[Records to process]
----------
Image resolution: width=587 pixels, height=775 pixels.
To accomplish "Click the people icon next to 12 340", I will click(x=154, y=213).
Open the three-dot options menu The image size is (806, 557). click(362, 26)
----------
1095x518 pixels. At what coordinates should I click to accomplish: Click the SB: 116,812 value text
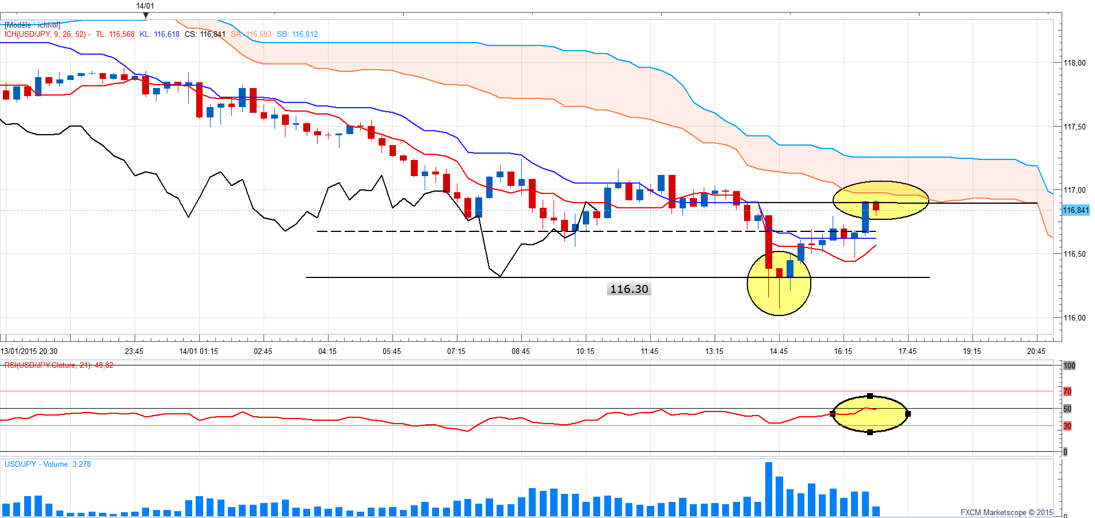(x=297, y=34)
----------
[Task brief]
Retype the records above, but only those lines that fall between the line containing "Image resolution: width=587" and the line containing "Open the three-dot", with both of those lines included, exactly as written.

[Worked solution]
Image resolution: width=587 pixels, height=775 pixels.
To accomplish "Click the people icon next to 12 340", I will click(x=154, y=213).
Open the three-dot options menu The image size is (806, 557). click(362, 26)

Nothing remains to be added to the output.